■ **Exercise**
Where the word "Collapse" appears in a line below, copy the whole line.

Records from a data source
━━━━

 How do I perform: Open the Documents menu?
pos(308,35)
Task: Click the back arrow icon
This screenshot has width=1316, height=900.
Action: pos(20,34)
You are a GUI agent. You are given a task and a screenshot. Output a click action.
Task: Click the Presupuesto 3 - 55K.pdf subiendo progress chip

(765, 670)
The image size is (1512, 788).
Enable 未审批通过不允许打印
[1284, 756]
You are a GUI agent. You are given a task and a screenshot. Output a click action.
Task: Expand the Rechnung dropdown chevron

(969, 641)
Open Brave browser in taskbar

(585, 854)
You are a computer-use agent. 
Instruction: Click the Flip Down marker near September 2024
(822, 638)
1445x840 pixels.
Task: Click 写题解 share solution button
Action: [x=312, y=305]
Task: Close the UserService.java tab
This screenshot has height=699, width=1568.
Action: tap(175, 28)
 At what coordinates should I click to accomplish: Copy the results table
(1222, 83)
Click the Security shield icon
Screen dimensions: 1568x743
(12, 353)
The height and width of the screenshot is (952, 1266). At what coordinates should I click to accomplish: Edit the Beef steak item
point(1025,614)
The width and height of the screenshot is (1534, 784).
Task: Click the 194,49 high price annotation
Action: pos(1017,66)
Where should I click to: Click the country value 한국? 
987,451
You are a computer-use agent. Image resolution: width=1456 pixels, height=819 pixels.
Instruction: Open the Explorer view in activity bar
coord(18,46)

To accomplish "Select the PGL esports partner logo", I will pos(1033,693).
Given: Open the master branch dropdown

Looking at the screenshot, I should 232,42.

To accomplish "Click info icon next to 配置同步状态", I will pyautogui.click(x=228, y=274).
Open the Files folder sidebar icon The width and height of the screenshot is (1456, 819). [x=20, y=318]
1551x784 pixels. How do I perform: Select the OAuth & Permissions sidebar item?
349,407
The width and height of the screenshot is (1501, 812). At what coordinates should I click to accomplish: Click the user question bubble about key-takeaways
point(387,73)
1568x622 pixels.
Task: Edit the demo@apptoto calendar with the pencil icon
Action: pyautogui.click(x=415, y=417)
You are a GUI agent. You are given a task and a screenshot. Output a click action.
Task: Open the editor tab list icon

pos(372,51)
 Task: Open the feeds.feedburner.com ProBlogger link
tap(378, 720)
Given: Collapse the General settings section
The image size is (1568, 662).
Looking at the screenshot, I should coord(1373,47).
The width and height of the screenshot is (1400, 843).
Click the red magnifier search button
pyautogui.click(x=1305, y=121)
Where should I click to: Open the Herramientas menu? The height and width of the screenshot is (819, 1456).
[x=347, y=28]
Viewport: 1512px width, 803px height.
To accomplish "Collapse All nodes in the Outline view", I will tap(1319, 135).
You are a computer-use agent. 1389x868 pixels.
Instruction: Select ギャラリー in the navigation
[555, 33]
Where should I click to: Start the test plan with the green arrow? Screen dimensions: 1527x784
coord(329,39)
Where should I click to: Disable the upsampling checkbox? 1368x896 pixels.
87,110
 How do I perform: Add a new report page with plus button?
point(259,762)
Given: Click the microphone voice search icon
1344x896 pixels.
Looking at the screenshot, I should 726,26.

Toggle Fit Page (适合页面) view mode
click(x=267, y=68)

━━━━

■ **Result**
Given: Collapse the General settings section
To accomplish "Collapse All nodes in the Outline view", I will tap(1319, 135).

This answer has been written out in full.